Nous sommes dans la guerre
Entre impérialisme et dénégation du droit à l’existence des Ukrainiens, l’invasion russe du 24 février a marqué le début d’une guerre « totale » s’accompagnant de violations massives des droits de l’homme, et un nouvel épisode de la guerre civile européenne. Face à cette « guerre hybride », mondialisée sans être mondiale, la priorité immédiate est de soutenir le combat du peuple ukrainien qui exprime son exigence d’indépendance nationale.
Nous voici au 5ème mois de la guerre déclenchée par l’invasion russe. Dans ce texte, j’essayerai de mettre en ordre quelques-unes des réflexions que m’inspirent la situation en Ukraine et ses prolongements planétaires. Je formulerai des hypothèses et poserai des questions, mais je n’ai pas de certitude absolue quant à la réponse qu’il faut leur apporter. Sur plusieurs points je me demande même si ces réponses existent – sauf à vouloir projeter sur la réalité qui nous assiège des catégories idéologiques toutes faites.

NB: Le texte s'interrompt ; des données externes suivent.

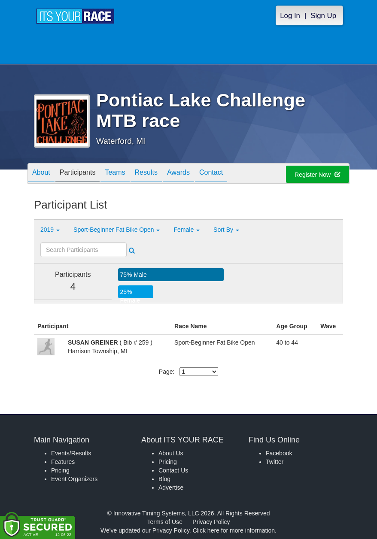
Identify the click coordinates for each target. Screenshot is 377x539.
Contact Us (173, 470)
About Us (170, 453)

Mais ce n’est pas une raison, bien au contraire, pour ne pas tenter d’articuler ce que nous savions déjà et ce que nous apprenons au jour le jour, de façon à éclairer les enjeux et les éventualités d’un conflit qui nous concerne tous directement. Devant la guerre d’Ukraine en effet, devant la bataille qui fait rage autour des villes du Donbass, devant les menaces qui s’accumulent aux alentours, nous ne pouvons pas nous comporter comme de simples « observateurs engagés » qu’affectent plus ou moins les événements.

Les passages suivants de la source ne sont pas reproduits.